Leeds University’s chief food retailer has launched a maverick store strategy in a plea to tap into the elusive consciences of shoplifting students.
From next week, large bins will be left outside the Union allowing the return of unwanted booty anonymously.
Named project ‘Petty Pilferage’, shop bosses have decided to tackle increasing rates of profit-slashing thefts by attempting to appeal to the charitable nature of fast-fingered looters.
Store manager, Jimmy Fixette, the mastermind behind the corporate’s totally-witty-but-hilariously-relatable campaign slogan “think twice before nicking that chikki slice”, spoke to The Whip.
“The idea behind the new strategy is that, in this day and age, we can’t be seen to be attacking or accusing people of stealing. It’s twenty-bloody-twenty and that sort of malarkey don’t fly anymore.

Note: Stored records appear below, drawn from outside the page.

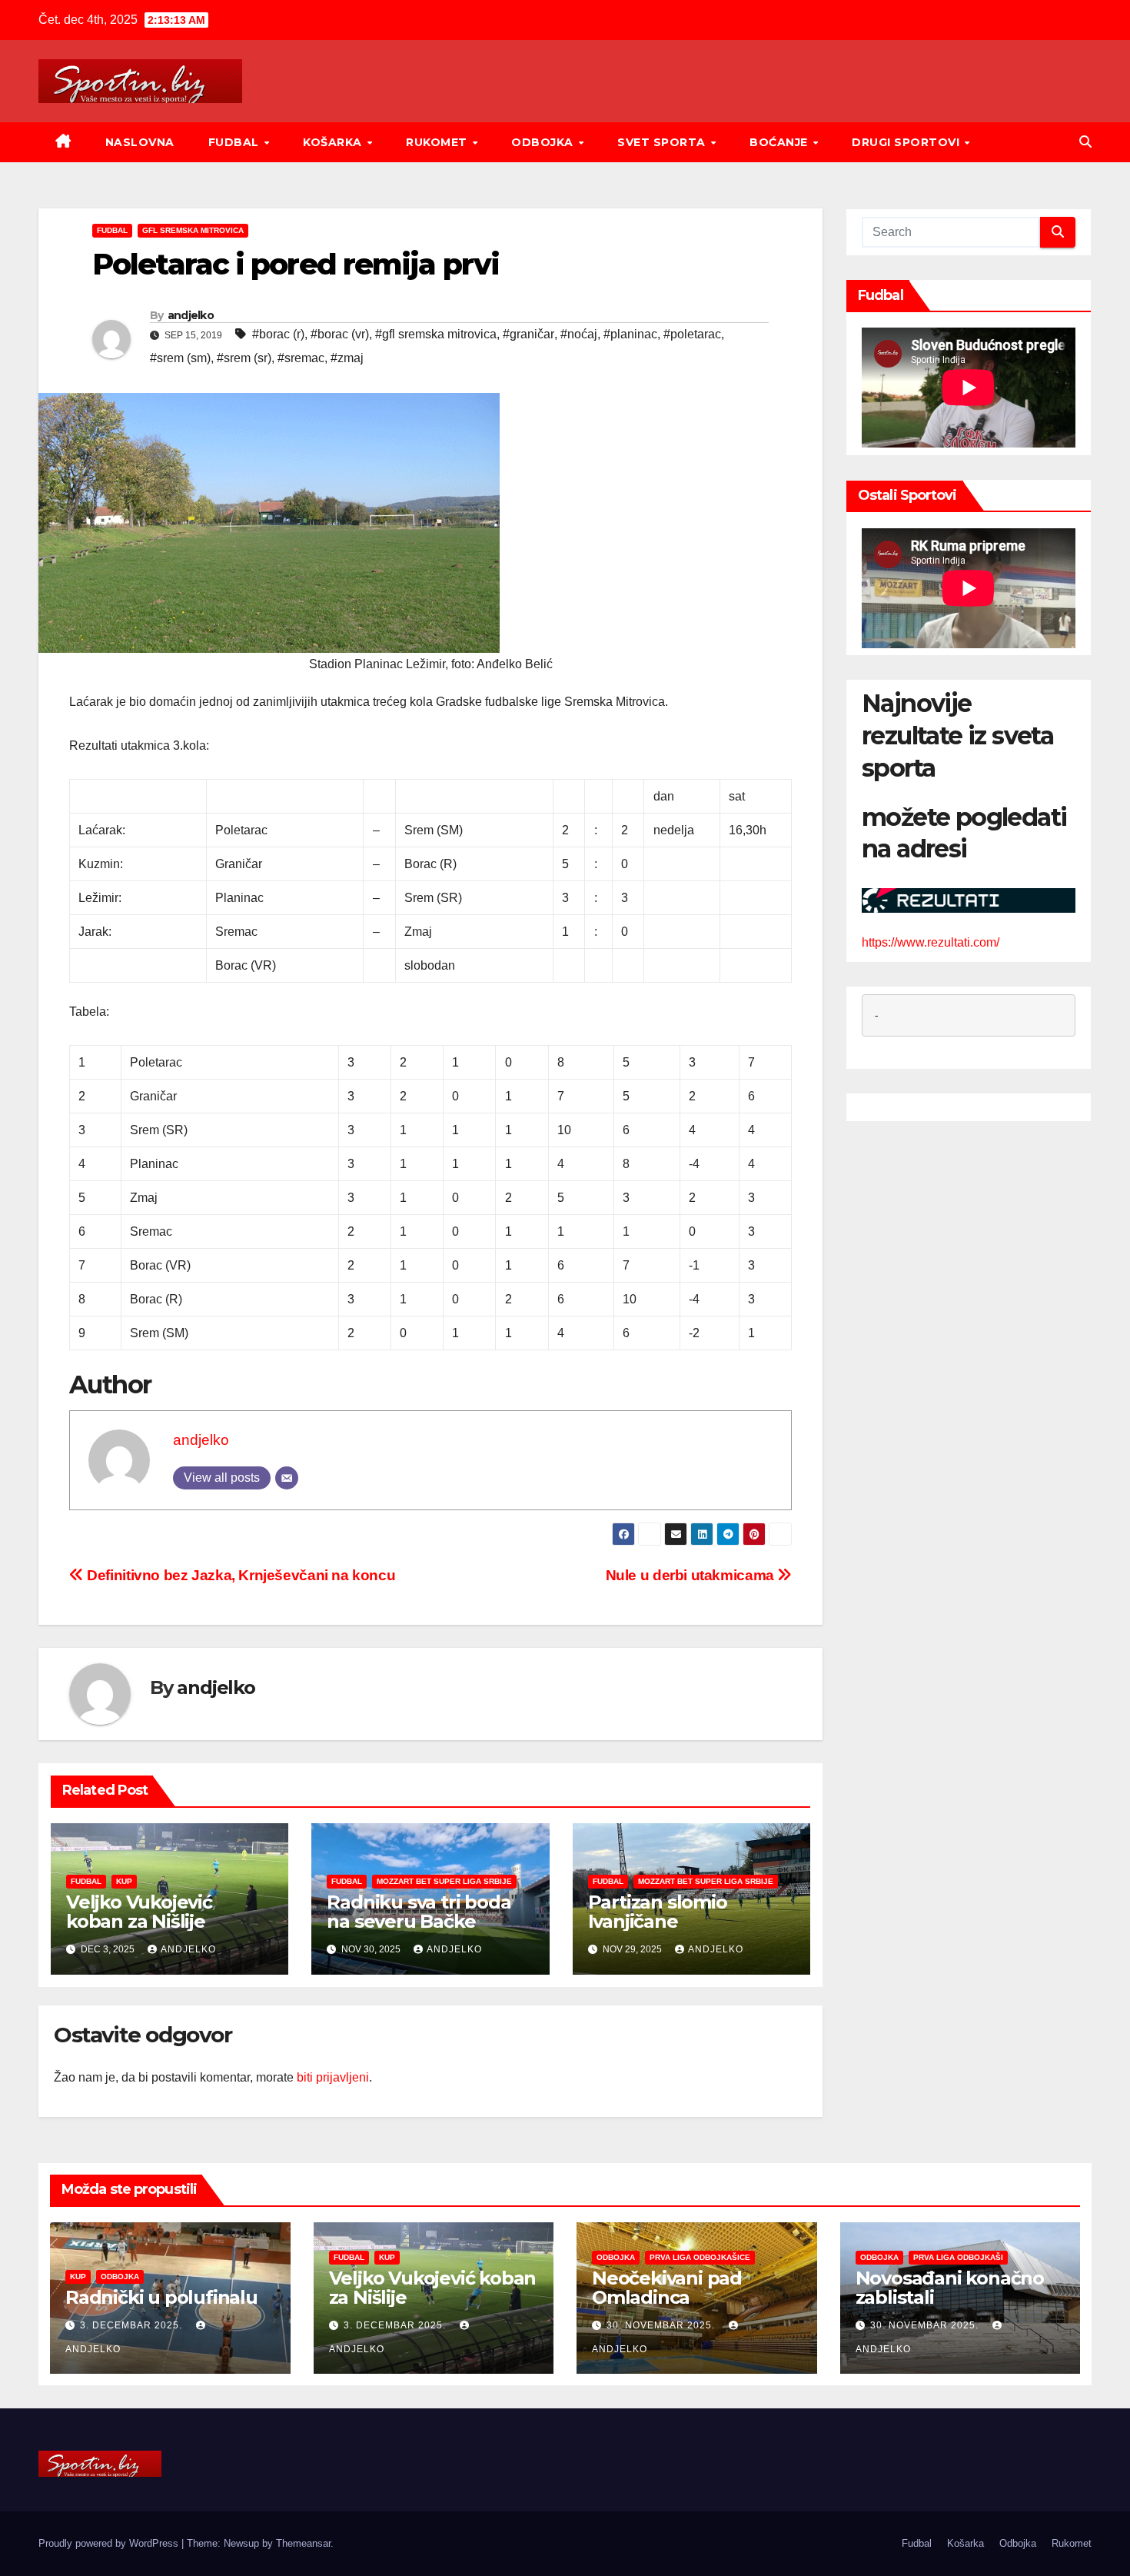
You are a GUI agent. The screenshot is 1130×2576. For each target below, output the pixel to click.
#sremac (301, 357)
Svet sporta (663, 142)
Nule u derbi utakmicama (692, 1575)
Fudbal (235, 142)
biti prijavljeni (333, 2077)
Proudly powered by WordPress (109, 2543)
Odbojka (544, 142)
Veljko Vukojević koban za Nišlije (139, 1911)
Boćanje (780, 142)
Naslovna (139, 142)
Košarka (334, 142)
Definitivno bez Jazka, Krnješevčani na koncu (239, 1575)
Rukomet (438, 142)
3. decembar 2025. (132, 2325)
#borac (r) (278, 334)
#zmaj (347, 357)
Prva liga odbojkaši (958, 2257)
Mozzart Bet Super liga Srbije (444, 1881)
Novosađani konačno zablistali (950, 2287)
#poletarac (692, 334)
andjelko (191, 315)
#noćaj (578, 334)
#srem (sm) (180, 357)
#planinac (630, 334)
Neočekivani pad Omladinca (667, 2287)
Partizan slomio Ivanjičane (657, 1911)
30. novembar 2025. (662, 2325)
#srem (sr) (244, 357)
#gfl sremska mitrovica (436, 334)
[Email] (286, 1477)
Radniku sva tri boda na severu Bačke (418, 1911)
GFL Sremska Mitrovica (193, 230)
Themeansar (303, 2543)
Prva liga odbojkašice (700, 2257)
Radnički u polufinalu (161, 2297)
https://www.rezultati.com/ (930, 943)
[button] (1085, 141)
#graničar (528, 334)
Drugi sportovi (907, 142)
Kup (124, 1881)
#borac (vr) (340, 334)
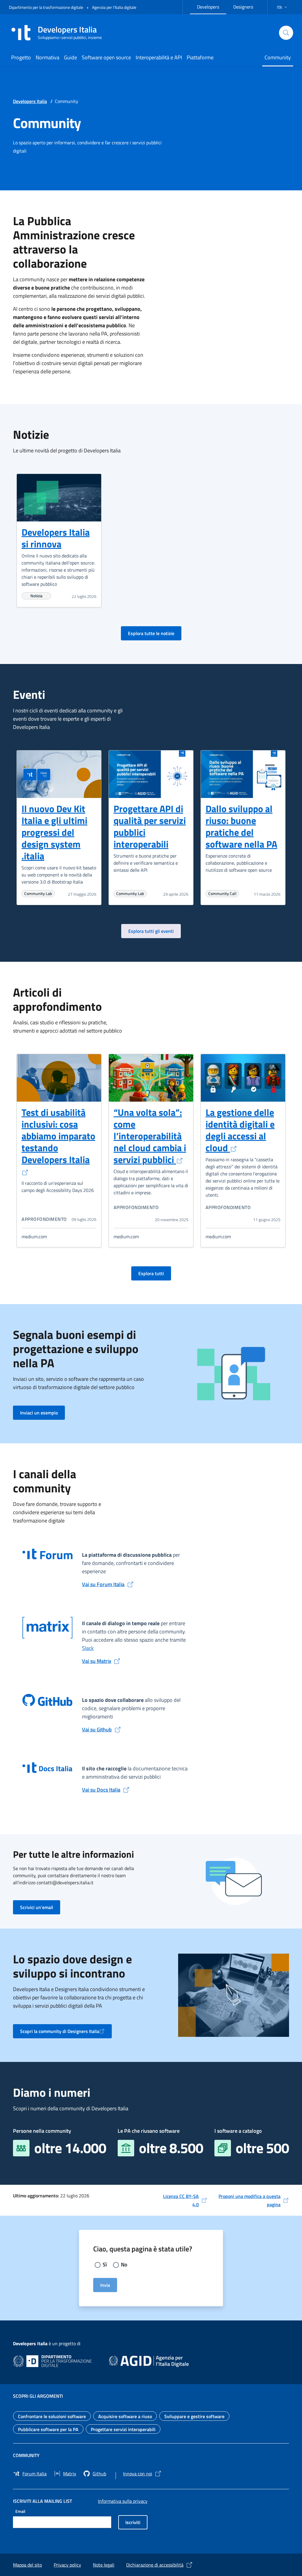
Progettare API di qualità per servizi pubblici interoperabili (150, 826)
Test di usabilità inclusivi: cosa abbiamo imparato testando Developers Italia (58, 1136)
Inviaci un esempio (42, 1412)
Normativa (47, 57)
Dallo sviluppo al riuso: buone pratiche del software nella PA (241, 826)
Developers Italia (30, 101)
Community (278, 57)
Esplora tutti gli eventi (154, 931)
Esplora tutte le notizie (154, 633)
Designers (246, 6)
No (124, 2264)
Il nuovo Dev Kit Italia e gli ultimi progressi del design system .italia (54, 832)
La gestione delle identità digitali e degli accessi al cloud (240, 1130)
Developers (211, 6)
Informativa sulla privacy (122, 2501)
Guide (70, 57)
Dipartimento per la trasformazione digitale (46, 7)
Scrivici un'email (40, 1907)
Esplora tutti (154, 1273)
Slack (88, 1648)
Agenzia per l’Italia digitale (114, 7)
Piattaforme (200, 57)
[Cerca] (286, 33)
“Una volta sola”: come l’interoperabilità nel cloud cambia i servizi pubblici (150, 1136)
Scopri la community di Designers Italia (62, 2033)
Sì (105, 2264)
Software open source (106, 57)
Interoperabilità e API (159, 57)
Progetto (21, 57)
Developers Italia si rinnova (56, 538)
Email (20, 2511)
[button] (282, 7)
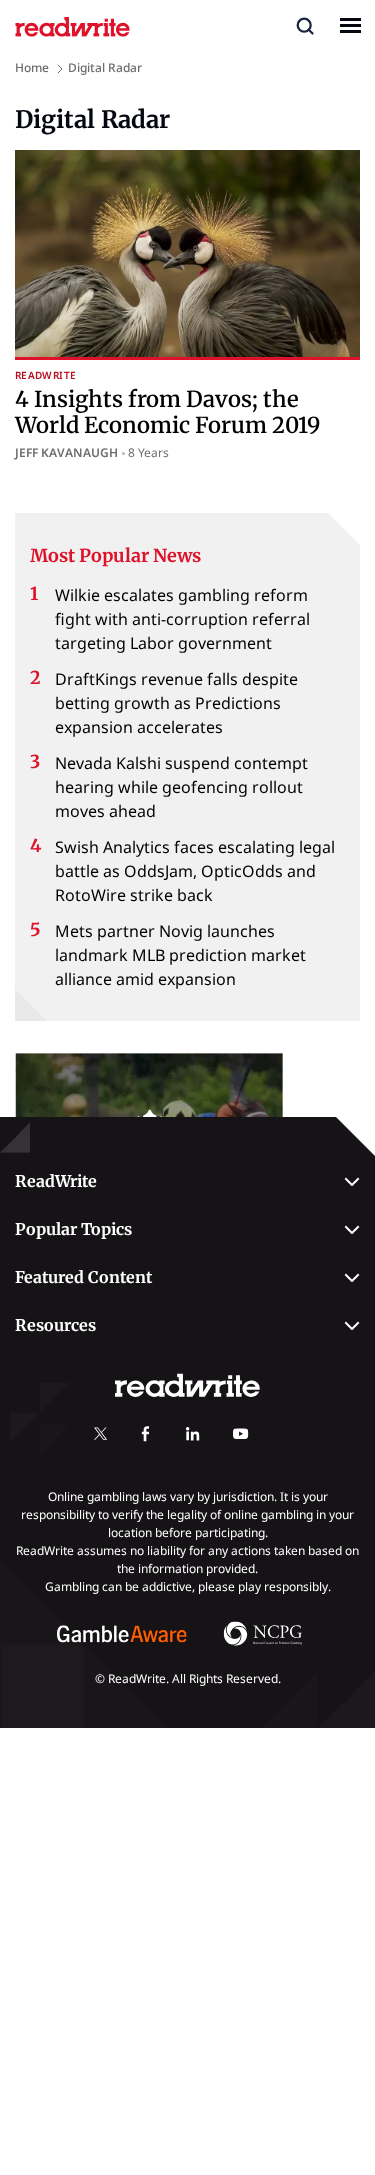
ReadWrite (45, 375)
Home (32, 67)
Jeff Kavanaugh (66, 452)
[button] (305, 25)
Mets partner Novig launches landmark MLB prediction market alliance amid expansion (180, 955)
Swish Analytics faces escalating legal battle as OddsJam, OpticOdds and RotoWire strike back (195, 871)
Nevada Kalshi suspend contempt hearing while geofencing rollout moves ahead (181, 787)
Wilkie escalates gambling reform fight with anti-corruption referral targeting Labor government (182, 619)
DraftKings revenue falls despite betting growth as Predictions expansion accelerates (176, 703)
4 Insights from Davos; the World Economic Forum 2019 (167, 412)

“No, we prefer to use terms like ‘borrowing’ or ‘loaning’. This is a new kind of woke warfare we’re playing, attack of the minds and staunch principles.
“Plus, d’you know how much a security guard’s bleedin’ hourly rate is! Now that is criminal!”
The move has been welcomed by students, with many praising the trusting nature of the university retailer as well as the resulting increased access to free food, now available to students without needing to even enter shop premises.